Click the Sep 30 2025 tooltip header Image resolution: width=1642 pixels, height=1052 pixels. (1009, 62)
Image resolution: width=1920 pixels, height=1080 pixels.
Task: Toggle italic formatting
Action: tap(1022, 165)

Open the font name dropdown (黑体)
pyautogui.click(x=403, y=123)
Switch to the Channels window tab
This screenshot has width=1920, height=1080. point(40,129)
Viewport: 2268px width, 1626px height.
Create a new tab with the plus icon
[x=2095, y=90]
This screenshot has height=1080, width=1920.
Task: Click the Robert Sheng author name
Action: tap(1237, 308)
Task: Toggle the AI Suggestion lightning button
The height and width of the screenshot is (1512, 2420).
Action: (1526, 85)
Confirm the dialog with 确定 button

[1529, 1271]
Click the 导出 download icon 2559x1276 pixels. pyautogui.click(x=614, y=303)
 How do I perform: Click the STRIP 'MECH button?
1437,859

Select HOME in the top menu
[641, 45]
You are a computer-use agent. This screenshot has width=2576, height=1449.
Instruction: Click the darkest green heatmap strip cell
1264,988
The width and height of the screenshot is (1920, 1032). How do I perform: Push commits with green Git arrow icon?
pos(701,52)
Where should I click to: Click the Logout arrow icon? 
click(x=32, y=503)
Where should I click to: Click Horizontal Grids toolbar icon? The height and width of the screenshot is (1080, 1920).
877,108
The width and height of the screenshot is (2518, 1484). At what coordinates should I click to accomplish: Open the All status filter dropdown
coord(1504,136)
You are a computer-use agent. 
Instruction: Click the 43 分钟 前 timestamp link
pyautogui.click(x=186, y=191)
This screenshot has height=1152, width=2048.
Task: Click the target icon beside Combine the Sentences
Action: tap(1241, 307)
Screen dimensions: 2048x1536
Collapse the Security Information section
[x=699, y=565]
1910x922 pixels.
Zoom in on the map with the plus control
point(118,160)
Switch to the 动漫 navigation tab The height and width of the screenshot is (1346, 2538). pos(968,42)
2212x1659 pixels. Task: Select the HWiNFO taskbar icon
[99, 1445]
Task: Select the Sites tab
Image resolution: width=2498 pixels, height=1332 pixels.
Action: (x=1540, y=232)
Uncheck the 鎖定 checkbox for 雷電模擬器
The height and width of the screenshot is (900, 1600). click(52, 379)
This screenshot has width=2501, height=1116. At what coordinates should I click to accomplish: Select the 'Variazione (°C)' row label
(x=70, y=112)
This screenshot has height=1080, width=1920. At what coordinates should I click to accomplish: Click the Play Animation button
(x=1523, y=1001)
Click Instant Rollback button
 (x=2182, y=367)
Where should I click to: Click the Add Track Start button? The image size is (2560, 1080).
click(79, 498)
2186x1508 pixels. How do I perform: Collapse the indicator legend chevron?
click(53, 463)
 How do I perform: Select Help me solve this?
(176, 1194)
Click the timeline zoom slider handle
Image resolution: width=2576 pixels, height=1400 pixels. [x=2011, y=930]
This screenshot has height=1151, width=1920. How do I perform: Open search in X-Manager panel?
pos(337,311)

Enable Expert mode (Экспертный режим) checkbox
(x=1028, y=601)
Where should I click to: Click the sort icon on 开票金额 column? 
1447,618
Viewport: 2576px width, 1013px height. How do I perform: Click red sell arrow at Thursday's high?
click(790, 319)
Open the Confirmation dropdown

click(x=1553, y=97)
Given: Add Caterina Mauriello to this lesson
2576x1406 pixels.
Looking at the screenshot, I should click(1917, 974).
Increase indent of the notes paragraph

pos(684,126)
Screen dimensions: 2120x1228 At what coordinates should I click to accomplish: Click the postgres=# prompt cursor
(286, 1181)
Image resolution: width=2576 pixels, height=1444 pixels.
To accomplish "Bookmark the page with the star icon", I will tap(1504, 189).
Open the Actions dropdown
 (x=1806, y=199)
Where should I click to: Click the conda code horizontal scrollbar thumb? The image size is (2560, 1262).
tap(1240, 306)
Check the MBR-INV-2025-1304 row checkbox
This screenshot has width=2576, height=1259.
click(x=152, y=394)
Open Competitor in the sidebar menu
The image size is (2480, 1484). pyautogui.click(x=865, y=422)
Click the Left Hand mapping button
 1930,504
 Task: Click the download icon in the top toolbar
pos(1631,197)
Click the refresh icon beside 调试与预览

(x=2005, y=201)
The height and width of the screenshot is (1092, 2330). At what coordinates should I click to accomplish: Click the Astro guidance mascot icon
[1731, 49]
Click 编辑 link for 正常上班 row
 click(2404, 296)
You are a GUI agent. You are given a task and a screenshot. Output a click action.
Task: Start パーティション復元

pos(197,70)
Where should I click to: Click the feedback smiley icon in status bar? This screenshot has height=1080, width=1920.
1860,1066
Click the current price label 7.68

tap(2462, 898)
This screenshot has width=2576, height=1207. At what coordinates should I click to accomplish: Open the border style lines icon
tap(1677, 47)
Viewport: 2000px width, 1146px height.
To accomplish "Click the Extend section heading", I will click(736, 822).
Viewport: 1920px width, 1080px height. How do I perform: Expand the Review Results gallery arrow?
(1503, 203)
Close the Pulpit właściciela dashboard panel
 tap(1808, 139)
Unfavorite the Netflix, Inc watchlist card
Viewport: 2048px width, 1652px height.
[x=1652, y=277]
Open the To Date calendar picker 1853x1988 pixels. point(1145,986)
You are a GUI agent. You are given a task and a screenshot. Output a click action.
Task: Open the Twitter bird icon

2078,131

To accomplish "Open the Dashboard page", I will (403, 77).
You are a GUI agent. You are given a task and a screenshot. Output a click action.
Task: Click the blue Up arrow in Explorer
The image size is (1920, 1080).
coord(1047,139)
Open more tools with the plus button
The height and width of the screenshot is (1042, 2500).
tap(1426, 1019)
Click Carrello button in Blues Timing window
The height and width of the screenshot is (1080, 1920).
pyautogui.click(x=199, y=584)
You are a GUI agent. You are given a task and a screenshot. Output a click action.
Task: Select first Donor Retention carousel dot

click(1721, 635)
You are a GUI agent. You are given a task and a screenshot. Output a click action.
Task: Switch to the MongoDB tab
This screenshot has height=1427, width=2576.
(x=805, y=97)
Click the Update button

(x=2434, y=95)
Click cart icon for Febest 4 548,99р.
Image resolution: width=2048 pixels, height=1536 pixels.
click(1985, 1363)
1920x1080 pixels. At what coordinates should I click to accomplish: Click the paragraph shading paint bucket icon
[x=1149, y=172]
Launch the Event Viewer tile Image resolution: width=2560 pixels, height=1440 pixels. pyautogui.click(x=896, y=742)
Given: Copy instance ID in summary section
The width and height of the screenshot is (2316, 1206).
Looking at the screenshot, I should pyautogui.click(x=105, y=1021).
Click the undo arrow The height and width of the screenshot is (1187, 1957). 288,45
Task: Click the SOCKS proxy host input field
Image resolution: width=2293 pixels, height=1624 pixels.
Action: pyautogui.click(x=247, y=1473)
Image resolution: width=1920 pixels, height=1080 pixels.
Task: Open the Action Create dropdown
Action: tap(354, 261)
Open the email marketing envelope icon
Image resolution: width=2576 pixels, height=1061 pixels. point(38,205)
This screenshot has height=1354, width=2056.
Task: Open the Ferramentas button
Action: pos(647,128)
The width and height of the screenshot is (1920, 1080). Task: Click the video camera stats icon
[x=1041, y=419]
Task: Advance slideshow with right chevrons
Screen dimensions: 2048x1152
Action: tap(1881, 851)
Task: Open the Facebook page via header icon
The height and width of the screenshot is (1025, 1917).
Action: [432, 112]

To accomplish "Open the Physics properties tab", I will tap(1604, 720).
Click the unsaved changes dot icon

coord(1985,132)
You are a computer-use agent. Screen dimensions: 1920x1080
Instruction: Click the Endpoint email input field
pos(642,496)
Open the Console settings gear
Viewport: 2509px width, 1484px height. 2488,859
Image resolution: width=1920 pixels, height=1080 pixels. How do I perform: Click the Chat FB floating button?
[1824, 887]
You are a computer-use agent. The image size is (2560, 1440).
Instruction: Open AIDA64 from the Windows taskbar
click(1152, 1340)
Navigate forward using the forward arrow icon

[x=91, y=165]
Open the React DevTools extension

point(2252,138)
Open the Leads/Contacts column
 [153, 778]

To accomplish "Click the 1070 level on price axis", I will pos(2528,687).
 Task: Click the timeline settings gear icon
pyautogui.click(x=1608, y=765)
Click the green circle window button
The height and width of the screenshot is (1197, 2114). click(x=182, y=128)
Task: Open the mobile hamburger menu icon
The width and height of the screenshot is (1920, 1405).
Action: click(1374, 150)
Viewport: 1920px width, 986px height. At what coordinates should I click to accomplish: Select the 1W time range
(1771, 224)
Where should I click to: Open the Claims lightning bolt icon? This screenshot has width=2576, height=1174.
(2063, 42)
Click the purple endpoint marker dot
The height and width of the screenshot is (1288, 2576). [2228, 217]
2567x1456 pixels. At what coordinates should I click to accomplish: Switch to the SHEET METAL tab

### [TASK ITEM]
Pull every line containing "computer" out of the records.

### [OUTPUT]
You are a computer-use agent. This screenshot has width=2576, height=1449.
You are a computer-use agent. 
You are a computer-use agent. Screen dimensions: 1920x1080
You are a computer-use agent. The image size is (2560, 1440).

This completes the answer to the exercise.